◆ WORK TASK
Go through the entries and set each one down exactly.
#### RECORDS FOR THE TASK
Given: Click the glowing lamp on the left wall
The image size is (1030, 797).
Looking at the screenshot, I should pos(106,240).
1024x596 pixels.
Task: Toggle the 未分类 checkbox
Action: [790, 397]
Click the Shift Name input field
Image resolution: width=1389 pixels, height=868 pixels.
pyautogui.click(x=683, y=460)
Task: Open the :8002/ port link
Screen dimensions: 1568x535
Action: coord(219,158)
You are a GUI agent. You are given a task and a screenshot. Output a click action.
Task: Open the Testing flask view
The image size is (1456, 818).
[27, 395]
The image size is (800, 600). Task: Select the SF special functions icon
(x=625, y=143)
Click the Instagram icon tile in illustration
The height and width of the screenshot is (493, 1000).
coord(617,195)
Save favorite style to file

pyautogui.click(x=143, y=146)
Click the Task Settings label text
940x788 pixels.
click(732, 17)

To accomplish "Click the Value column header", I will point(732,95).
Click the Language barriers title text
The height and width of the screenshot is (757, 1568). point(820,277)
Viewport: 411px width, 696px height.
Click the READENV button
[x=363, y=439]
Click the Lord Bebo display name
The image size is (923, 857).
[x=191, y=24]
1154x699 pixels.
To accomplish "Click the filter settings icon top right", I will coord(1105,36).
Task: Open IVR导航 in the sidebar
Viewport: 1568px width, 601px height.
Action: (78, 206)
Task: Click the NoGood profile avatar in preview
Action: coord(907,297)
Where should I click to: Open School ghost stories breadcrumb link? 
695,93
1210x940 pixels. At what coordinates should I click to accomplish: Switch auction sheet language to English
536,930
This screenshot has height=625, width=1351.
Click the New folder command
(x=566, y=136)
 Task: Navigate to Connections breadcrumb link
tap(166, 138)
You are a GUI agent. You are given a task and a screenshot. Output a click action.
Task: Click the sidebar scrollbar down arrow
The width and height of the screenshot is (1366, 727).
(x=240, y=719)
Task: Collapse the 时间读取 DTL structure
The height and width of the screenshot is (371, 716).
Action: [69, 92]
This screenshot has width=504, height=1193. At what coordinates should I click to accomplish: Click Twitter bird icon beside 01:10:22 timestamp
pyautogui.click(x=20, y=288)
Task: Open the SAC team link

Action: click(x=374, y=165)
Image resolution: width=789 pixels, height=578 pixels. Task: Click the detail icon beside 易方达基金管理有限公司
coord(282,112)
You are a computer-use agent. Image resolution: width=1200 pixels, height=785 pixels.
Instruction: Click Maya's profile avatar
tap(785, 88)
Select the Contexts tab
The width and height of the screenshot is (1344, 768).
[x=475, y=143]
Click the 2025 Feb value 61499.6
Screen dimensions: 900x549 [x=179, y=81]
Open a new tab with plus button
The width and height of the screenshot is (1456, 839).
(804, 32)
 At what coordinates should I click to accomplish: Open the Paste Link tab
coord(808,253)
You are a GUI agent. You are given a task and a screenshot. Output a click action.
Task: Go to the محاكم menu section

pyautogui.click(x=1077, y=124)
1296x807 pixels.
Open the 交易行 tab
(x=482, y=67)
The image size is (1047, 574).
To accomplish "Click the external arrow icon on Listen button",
########
◆ ANSWER
Given: Click the glowing lamp on the left wall
The image size is (1030, 797).
Looking at the screenshot, I should pos(106,240).
1024x596 pixels.
Task: Toggle the 未分类 checkbox
Action: [790, 397]
Click the Shift Name input field
Image resolution: width=1389 pixels, height=868 pixels.
pyautogui.click(x=683, y=460)
Task: Open the :8002/ port link
Screen dimensions: 1568x535
Action: coord(219,158)
You are a GUI agent. You are given a task and a screenshot. Output a click action.
Task: Open the Testing flask view
The image size is (1456, 818).
[27, 395]
The image size is (800, 600). Task: Select the SF special functions icon
(x=625, y=143)
Click the Instagram icon tile in illustration
The height and width of the screenshot is (493, 1000).
coord(617,195)
Save favorite style to file

pyautogui.click(x=143, y=146)
Click the Task Settings label text
940x788 pixels.
click(732, 17)

To accomplish "Click the Value column header", I will point(732,95).
Click the Language barriers title text
The height and width of the screenshot is (757, 1568). point(820,277)
Viewport: 411px width, 696px height.
Click the READENV button
[x=363, y=439]
Click the Lord Bebo display name
The image size is (923, 857).
[x=191, y=24]
1154x699 pixels.
To accomplish "Click the filter settings icon top right", I will coord(1105,36).
Task: Open IVR导航 in the sidebar
Viewport: 1568px width, 601px height.
Action: (78, 206)
Task: Click the NoGood profile avatar in preview
Action: coord(907,297)
Where should I click to: Open School ghost stories breadcrumb link? 
695,93
1210x940 pixels. At what coordinates should I click to accomplish: Switch auction sheet language to English
536,930
This screenshot has height=625, width=1351.
Click the New folder command
(x=566, y=136)
 Task: Navigate to Connections breadcrumb link
tap(166, 138)
You are a GUI agent. You are given a task and a screenshot. Output a click action.
Task: Click the sidebar scrollbar down arrow
The width and height of the screenshot is (1366, 727).
(x=240, y=719)
Task: Collapse the 时间读取 DTL structure
The height and width of the screenshot is (371, 716).
Action: [69, 92]
This screenshot has width=504, height=1193. At what coordinates should I click to accomplish: Click Twitter bird icon beside 01:10:22 timestamp
pyautogui.click(x=20, y=288)
Task: Open the SAC team link

Action: click(x=374, y=165)
Image resolution: width=789 pixels, height=578 pixels. Task: Click the detail icon beside 易方达基金管理有限公司
coord(282,112)
You are a computer-use agent. Image resolution: width=1200 pixels, height=785 pixels.
Instruction: Click Maya's profile avatar
tap(785, 88)
Select the Contexts tab
The width and height of the screenshot is (1344, 768).
[x=475, y=143]
Click the 2025 Feb value 61499.6
Screen dimensions: 900x549 [x=179, y=81]
Open a new tab with plus button
The width and height of the screenshot is (1456, 839).
(804, 32)
 At what coordinates should I click to accomplish: Open the Paste Link tab
coord(808,253)
You are a GUI agent. You are given a task and a screenshot. Output a click action.
Task: Go to the محاكم menu section

pyautogui.click(x=1077, y=124)
1296x807 pixels.
Open the 交易行 tab
(x=482, y=67)
The image size is (1047, 574).
To accomplish "Click the external arrow icon on Listen button",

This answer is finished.